[Instructions to follow] An exact repetition of the listing is required.

[Information shown]
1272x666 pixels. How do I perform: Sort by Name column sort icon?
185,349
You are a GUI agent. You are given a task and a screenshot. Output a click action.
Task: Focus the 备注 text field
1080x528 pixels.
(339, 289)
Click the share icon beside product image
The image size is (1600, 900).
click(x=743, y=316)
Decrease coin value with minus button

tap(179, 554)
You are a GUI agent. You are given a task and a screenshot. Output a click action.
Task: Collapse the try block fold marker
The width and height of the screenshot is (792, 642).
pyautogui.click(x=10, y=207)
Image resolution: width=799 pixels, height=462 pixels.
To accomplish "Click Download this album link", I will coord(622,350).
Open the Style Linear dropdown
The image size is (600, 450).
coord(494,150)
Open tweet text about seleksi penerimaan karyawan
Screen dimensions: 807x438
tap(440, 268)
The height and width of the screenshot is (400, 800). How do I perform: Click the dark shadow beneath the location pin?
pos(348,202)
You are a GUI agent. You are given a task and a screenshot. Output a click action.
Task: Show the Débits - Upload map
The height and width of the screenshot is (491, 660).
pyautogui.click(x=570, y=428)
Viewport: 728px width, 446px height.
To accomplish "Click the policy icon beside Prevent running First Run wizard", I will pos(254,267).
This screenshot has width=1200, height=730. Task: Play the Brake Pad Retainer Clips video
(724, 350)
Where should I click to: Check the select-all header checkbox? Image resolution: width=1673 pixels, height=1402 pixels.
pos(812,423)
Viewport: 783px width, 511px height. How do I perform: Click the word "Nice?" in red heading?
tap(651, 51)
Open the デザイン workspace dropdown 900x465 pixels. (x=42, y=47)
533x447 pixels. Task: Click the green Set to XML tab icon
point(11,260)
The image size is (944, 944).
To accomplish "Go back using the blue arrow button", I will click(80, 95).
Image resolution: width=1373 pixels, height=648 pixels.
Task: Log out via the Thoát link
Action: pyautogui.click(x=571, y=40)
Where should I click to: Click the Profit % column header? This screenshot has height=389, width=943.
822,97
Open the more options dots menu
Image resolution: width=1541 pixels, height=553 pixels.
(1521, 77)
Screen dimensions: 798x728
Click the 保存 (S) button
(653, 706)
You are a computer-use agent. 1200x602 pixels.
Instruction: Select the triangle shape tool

[Final answer]
1272x666 pixels. How do I perform: Sort by Name column sort icon?
185,349
You are a GUI agent. You are given a task and a screenshot. Output a click action.
Task: Focus the 备注 text field
1080x528 pixels.
(339, 289)
Click the share icon beside product image
The image size is (1600, 900).
click(x=743, y=316)
Decrease coin value with minus button

tap(179, 554)
You are a GUI agent. You are given a task and a screenshot. Output a click action.
Task: Collapse the try block fold marker
The width and height of the screenshot is (792, 642).
pyautogui.click(x=10, y=207)
Image resolution: width=799 pixels, height=462 pixels.
To accomplish "Click Download this album link", I will coord(622,350).
Open the Style Linear dropdown
The image size is (600, 450).
coord(494,150)
Open tweet text about seleksi penerimaan karyawan
Screen dimensions: 807x438
tap(440, 268)
The height and width of the screenshot is (400, 800). How do I perform: Click the dark shadow beneath the location pin?
pos(348,202)
You are a GUI agent. You are given a task and a screenshot. Output a click action.
Task: Show the Débits - Upload map
The height and width of the screenshot is (491, 660).
pyautogui.click(x=570, y=428)
Viewport: 728px width, 446px height.
To accomplish "Click the policy icon beside Prevent running First Run wizard", I will pos(254,267).
This screenshot has width=1200, height=730. Task: Play the Brake Pad Retainer Clips video
(724, 350)
Where should I click to: Check the select-all header checkbox? Image resolution: width=1673 pixels, height=1402 pixels.
pos(812,423)
Viewport: 783px width, 511px height. How do I perform: Click the word "Nice?" in red heading?
tap(651, 51)
Open the デザイン workspace dropdown 900x465 pixels. (x=42, y=47)
533x447 pixels. Task: Click the green Set to XML tab icon
point(11,260)
The image size is (944, 944).
To accomplish "Go back using the blue arrow button", I will click(80, 95).
Image resolution: width=1373 pixels, height=648 pixels.
Task: Log out via the Thoát link
Action: pyautogui.click(x=571, y=40)
Where should I click to: Click the Profit % column header? This screenshot has height=389, width=943.
822,97
Open the more options dots menu
Image resolution: width=1541 pixels, height=553 pixels.
(1521, 77)
Screen dimensions: 798x728
Click the 保存 (S) button
(653, 706)
You are a computer-use agent. 1200x602 pixels.
Instruction: Select the triangle shape tool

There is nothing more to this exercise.